On Wed, Jan 29, 2025, at 12:01 PM, Jay Faulkner wrote:
Hello OpenDev admins,
Mehdi, one of our developer relations engineers here at GR-OSS, and I were talking about the state of OpenStack docs, and how a repeated complaint we hear is that search is not extremely useful. He noted that for https://consuldot.net GR-OSS uses a service called https://algolia.com to provide search (top right corner of consuldot.net).
We were hoping to pilot this for OpenStack and see how well the search worked against our documentation, but when going through the process they specifically request you have permission from the website owners before they crawl ( https://docsearch.algolia.com/apply/ ) -- so I'm reaching out to you to try and get this permission.

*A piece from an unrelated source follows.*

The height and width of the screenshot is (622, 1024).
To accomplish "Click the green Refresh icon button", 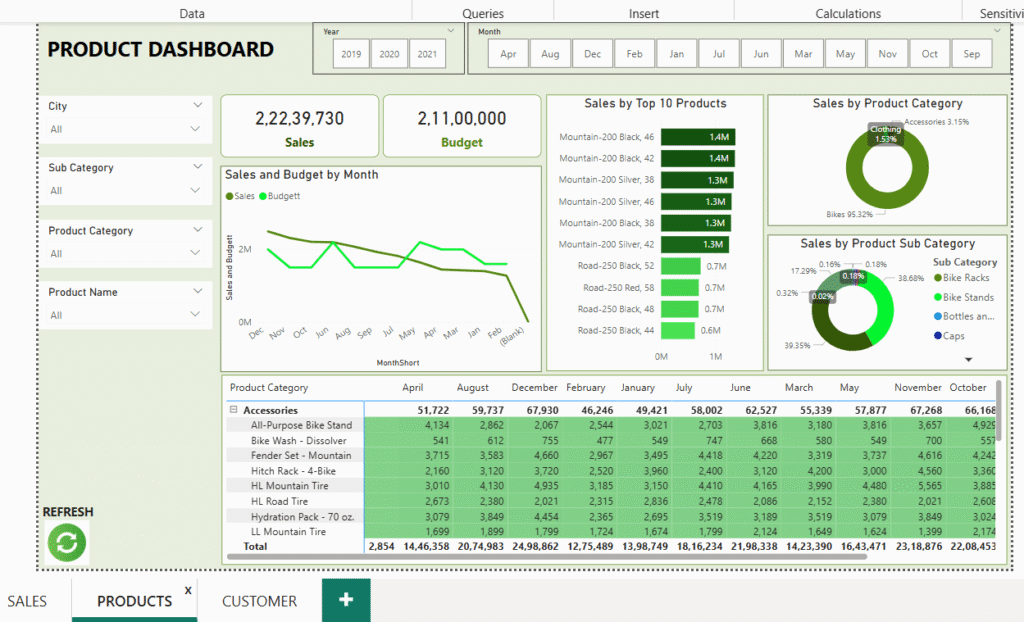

In general we don't have many problems with search index crawler bots. They tend to identify themselves clearly via user agent strings and make sequential requests over time. Bots associated with AI systems tend to be far less well behaved flooding systems with requests and re-requesting the same data over and over again (have they never heard of HTTP HEAD requests?). As long as this system is well behaved doing things like identifying itself, respecting robots.txt, careful about redundant requests, and avoiding a flood of requests I don't expect it to be a problem. Its not like anyone else crawling the Internet right now is asking permission. I expect that this system being careful about that indicates they are careful in how they run the crawling too. Worst case we end up temporarily blocking them if something goes wrong and we have to start over after learning more about the demands and expectations involved. And to be clear this is permission for crawling. What is done with the content would have to abide by the license terms OpenStack applies to that content (I think it is a mix of apache 2 and some creative commons variants but I'm not sure). It isn't clear to me what sort of permission docsearch/algolia are asking for.
Right now our ONLY goal is to get a prototype working for this to demo to the larger OpenStack community -- honestly I just want to see if it's worth the value before we have the larger discussion around externally-hosted search. So basically, we're looking for permission to point their crawler at OpenStack documentation (we may start with just Ironic for simplicity). We'll create a larger discussion including the foundation, TC, and larger community if it appears to be a worthwhile pursuit.
Let me know what you think!
I personally will run searches like `site:docs.openstack.org ironic boot from volume` and find that works pretty well across major search platforms. One option may be to just drop search and rely on global search indexes with limits on where to look.
Thanks, Jay Faulkner